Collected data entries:
----------------

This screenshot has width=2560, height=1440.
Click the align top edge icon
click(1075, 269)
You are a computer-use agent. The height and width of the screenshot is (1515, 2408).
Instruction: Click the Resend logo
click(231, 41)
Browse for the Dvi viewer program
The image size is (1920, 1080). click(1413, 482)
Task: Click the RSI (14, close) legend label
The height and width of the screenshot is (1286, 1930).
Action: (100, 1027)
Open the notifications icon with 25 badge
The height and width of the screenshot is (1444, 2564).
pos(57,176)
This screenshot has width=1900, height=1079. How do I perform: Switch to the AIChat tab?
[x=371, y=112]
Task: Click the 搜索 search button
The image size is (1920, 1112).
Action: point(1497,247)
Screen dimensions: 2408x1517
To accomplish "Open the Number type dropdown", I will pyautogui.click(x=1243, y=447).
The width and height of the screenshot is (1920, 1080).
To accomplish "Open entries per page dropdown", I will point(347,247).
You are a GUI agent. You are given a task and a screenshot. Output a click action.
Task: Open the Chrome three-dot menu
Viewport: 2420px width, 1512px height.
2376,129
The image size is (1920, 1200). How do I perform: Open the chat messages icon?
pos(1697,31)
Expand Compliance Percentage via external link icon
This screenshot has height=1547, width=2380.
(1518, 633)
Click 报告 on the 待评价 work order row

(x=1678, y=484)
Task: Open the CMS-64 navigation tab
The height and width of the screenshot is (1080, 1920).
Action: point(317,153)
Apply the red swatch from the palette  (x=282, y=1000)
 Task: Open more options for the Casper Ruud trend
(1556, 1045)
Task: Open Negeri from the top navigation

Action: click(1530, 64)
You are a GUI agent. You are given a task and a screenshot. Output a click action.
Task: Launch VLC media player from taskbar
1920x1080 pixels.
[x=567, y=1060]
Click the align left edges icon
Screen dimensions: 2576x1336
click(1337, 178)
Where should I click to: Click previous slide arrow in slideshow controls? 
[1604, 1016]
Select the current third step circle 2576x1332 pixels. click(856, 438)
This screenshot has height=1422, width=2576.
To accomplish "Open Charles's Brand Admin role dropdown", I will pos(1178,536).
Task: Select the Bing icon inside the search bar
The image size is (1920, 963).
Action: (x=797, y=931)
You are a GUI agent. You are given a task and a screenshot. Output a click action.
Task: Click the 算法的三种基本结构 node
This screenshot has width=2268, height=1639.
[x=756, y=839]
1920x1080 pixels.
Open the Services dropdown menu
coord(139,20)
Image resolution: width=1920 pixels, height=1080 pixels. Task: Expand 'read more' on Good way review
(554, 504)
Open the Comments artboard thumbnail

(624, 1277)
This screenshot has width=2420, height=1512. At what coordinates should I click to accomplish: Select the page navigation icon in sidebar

----------------

◆ Exercise requirements:
The complete set of entries is to be restated word for word.

◆ Task solution:
This screenshot has width=2560, height=1440.
Click the align top edge icon
click(1075, 269)
You are a computer-use agent. The height and width of the screenshot is (1515, 2408).
Instruction: Click the Resend logo
click(231, 41)
Browse for the Dvi viewer program
The image size is (1920, 1080). click(1413, 482)
Task: Click the RSI (14, close) legend label
The height and width of the screenshot is (1286, 1930).
Action: (100, 1027)
Open the notifications icon with 25 badge
The height and width of the screenshot is (1444, 2564).
pos(57,176)
This screenshot has width=1900, height=1079. How do I perform: Switch to the AIChat tab?
[x=371, y=112]
Task: Click the 搜索 search button
The image size is (1920, 1112).
Action: point(1497,247)
Screen dimensions: 2408x1517
To accomplish "Open the Number type dropdown", I will pyautogui.click(x=1243, y=447).
The width and height of the screenshot is (1920, 1080).
To accomplish "Open entries per page dropdown", I will point(347,247).
You are a GUI agent. You are given a task and a screenshot. Output a click action.
Task: Open the Chrome three-dot menu
Viewport: 2420px width, 1512px height.
2376,129
The image size is (1920, 1200). How do I perform: Open the chat messages icon?
pos(1697,31)
Expand Compliance Percentage via external link icon
This screenshot has height=1547, width=2380.
(1518, 633)
Click 报告 on the 待评价 work order row

(x=1678, y=484)
Task: Open the CMS-64 navigation tab
The height and width of the screenshot is (1080, 1920).
Action: point(317,153)
Apply the red swatch from the palette  (x=282, y=1000)
 Task: Open more options for the Casper Ruud trend
(1556, 1045)
Task: Open Negeri from the top navigation

Action: click(1530, 64)
You are a GUI agent. You are given a task and a screenshot. Output a click action.
Task: Launch VLC media player from taskbar
1920x1080 pixels.
[x=567, y=1060]
Click the align left edges icon
Screen dimensions: 2576x1336
click(1337, 178)
Where should I click to: Click previous slide arrow in slideshow controls? 
[1604, 1016]
Select the current third step circle 2576x1332 pixels. click(856, 438)
This screenshot has height=1422, width=2576.
To accomplish "Open Charles's Brand Admin role dropdown", I will pos(1178,536).
Task: Select the Bing icon inside the search bar
The image size is (1920, 963).
Action: (x=797, y=931)
You are a GUI agent. You are given a task and a screenshot. Output a click action.
Task: Click the 算法的三种基本结构 node
This screenshot has width=2268, height=1639.
[x=756, y=839]
1920x1080 pixels.
Open the Services dropdown menu
coord(139,20)
Image resolution: width=1920 pixels, height=1080 pixels. Task: Expand 'read more' on Good way review
(554, 504)
Open the Comments artboard thumbnail

(624, 1277)
This screenshot has width=2420, height=1512. At what coordinates should I click to accomplish: Select the page navigation icon in sidebar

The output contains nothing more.